We will also ignore the effect that optimisation of this coefficient has on sales growth. Let’s imagine that the work on optimising this conversion coefficient is not carried out (it is, of course, very important for business and must be carried out, but at the moment we are concentrating on seo-factors). Considering the points made above, below we have provided a graph that shows how the real increase in conversions can look compared to the expected (the latter is marked with a red line).

Here we can witness that the real sales growth will lag behind the traffic growth. In fact, there may be no sales at all during the beginning stages.
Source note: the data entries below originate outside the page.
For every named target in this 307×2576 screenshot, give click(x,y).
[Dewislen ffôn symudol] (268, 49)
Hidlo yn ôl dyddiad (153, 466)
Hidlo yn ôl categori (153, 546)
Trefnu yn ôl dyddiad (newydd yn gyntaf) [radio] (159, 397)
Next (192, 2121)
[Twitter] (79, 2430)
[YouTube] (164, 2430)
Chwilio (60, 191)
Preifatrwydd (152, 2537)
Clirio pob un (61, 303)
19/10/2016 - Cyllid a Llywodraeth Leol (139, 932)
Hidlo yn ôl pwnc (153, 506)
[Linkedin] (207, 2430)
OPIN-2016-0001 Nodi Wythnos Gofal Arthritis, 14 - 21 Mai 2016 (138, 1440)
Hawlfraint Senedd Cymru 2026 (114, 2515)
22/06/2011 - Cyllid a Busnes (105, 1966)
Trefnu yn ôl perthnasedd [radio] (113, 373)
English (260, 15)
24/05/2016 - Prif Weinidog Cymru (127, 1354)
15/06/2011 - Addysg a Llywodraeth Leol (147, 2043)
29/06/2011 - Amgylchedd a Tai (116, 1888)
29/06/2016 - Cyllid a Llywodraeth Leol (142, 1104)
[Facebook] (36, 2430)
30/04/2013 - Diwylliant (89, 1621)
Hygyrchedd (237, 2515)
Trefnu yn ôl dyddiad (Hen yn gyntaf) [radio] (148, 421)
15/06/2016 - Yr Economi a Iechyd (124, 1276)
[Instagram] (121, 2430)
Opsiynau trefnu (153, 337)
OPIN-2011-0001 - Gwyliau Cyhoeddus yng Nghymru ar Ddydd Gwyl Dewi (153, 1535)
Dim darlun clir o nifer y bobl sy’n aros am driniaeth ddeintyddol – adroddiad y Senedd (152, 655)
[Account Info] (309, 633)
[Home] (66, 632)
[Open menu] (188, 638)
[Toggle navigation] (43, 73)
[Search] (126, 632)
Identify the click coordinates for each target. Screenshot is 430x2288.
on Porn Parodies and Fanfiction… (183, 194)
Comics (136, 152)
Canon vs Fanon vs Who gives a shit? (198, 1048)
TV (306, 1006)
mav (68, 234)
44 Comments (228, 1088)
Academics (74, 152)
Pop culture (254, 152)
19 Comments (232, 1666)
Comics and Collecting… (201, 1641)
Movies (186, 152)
This sounds depressing! So what exactly is happening here?

The problem is competitiveness. The search algorithms keep comparing your website to others that are relevant to the same search phrases. A new site has few competitive advantages. For example, the new website has no trust, it has a poor link profile and has no social media history. Websites that have existed for a while, on the other hand, have a number of advantages in all these aspects.

At the beginning stages the website gets traffic from non-competitive phrases, which are non-competitive because they are not very convertible. New websites must go through a certain development phase before they have the chance to compete on convertible phrases.

Conclusion

The traffic behaviour described above is usual for new websites that do not order a large-scale PR campaign or a virus strategy. Be patient while you wait for conversions. They will not begin straight away, since the traffic will begin coming in from words with a low conversion rate.

Of course there are websites that will never convert because of an incorrect commercial model or the content they use. But if you are convinced that the content is good enough to attract convertible traffic, then you must just wait for the correct level (according to the graph) before getting acceptable conversions.